Mentre la città camminava a passi svelti dentro la nuova Fiera che porta il nome di Agorà dello Stretto, a 4 chilometri di distanza, direzione sud, un elefante giallo e rosa è stato ritrovato a Maregrosso, posizionato sul marciapiede accanto a quella che una volta era la Casa del Cavalier Cammarata e che adesso è sottoposta a lavori di restauro (per un importo di 100mila euro) secondo il progetto della Regione Siciliana.

È la zampa fasciata dell’elefante a farci capire l’omaggio a Giovanni Cammarata: “La Casa Muore, il Cavaliere Vive”, si legge sul gesso della scultura.

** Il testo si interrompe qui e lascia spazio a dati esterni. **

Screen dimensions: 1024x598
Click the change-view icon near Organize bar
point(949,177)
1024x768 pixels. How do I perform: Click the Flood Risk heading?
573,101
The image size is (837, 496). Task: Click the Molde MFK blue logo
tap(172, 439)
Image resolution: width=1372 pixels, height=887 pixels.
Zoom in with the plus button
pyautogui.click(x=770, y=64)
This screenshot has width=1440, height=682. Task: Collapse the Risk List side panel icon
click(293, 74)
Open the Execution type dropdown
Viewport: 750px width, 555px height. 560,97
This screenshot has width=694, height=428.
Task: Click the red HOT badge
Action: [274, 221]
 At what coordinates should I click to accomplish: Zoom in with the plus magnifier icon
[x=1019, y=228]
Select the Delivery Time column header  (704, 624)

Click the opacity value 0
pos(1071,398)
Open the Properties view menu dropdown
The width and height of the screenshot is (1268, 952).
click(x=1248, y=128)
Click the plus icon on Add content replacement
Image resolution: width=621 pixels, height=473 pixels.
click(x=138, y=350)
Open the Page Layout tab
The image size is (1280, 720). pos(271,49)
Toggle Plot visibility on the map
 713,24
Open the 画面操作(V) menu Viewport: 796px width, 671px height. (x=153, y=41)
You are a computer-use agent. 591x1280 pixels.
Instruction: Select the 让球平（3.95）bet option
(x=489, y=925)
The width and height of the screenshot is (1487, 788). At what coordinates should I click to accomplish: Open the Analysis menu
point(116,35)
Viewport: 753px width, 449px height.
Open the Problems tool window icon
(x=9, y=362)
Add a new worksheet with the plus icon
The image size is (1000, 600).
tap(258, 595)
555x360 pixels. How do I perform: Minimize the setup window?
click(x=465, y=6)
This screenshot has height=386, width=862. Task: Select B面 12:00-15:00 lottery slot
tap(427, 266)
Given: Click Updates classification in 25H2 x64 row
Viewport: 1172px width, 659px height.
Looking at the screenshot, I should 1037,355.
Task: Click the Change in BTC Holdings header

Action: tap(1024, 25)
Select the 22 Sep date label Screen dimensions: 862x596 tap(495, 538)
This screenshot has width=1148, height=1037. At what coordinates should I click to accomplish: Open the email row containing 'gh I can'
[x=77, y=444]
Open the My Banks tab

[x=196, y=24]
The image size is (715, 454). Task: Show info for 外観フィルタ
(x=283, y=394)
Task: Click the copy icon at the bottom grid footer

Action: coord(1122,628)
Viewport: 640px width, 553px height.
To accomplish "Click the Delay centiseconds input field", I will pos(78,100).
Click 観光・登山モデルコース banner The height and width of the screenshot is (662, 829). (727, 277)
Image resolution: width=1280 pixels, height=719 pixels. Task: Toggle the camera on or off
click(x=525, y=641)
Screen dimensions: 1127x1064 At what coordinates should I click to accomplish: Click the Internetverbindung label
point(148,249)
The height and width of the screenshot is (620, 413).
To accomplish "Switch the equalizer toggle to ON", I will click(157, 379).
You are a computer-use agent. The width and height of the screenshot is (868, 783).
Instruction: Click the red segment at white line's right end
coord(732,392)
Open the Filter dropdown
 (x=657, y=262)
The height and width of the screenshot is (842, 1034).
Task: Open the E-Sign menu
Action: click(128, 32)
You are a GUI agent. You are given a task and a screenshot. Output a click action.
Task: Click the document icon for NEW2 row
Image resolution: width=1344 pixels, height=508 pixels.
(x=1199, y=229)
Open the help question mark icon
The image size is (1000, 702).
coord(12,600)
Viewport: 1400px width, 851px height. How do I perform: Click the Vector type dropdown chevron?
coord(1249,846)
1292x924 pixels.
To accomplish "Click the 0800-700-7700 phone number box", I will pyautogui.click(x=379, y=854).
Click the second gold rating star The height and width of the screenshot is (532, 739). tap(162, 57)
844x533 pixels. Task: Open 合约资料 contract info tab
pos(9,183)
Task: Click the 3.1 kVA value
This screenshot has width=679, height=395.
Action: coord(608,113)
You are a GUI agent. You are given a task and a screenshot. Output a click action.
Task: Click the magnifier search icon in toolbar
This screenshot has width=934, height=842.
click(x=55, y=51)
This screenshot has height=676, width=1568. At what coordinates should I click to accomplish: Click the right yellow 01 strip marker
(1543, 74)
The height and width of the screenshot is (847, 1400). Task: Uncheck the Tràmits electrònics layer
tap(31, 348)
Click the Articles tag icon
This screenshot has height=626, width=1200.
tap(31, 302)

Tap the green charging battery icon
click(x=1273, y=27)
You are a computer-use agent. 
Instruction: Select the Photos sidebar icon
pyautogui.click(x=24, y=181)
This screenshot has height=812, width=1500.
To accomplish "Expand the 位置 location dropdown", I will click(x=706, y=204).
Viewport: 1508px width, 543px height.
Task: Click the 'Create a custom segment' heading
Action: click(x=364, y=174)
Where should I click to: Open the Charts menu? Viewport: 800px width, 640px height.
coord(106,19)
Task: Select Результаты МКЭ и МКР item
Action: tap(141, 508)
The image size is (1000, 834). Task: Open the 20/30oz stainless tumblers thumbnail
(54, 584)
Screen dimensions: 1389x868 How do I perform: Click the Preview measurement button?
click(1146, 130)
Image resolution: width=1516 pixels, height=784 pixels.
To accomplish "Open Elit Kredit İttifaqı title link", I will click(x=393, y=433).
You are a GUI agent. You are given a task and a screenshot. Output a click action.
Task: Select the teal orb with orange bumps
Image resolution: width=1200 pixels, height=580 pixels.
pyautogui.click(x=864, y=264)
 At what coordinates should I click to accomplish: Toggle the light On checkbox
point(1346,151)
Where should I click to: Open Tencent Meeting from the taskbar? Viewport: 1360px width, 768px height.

Ma facciamo un passo indietro.

Tra il 1983 e il 1991, Giovanni Cammarata - artista outsider riconosciuto - realizza “I tre elefanti corazzati da combattimento”, bellissimi esempi di art brut che abitavano il giardino dell’artista autodidatta. Nel 2007 - cinque anni dopo la morte del Cavaliere - la casa viene in buona parte demolita e due dei tre elefanti vengono ritrovati dal gruppo Zona cammarata, guidato dal professore di Sociologia urbana Pier Paolo Zampieri (autore anche della foto) che ha dedicato molte delle sue ricerche a questa zona della città, alle atmosfere che si respirano e all’arte che sembra voler esplodere, organizzando negli anni successivi diversi appuntamenti multidisciplinari per ridare vita, forma e dignità a quella che Cammarata aveva definito Via delle Belle Arti.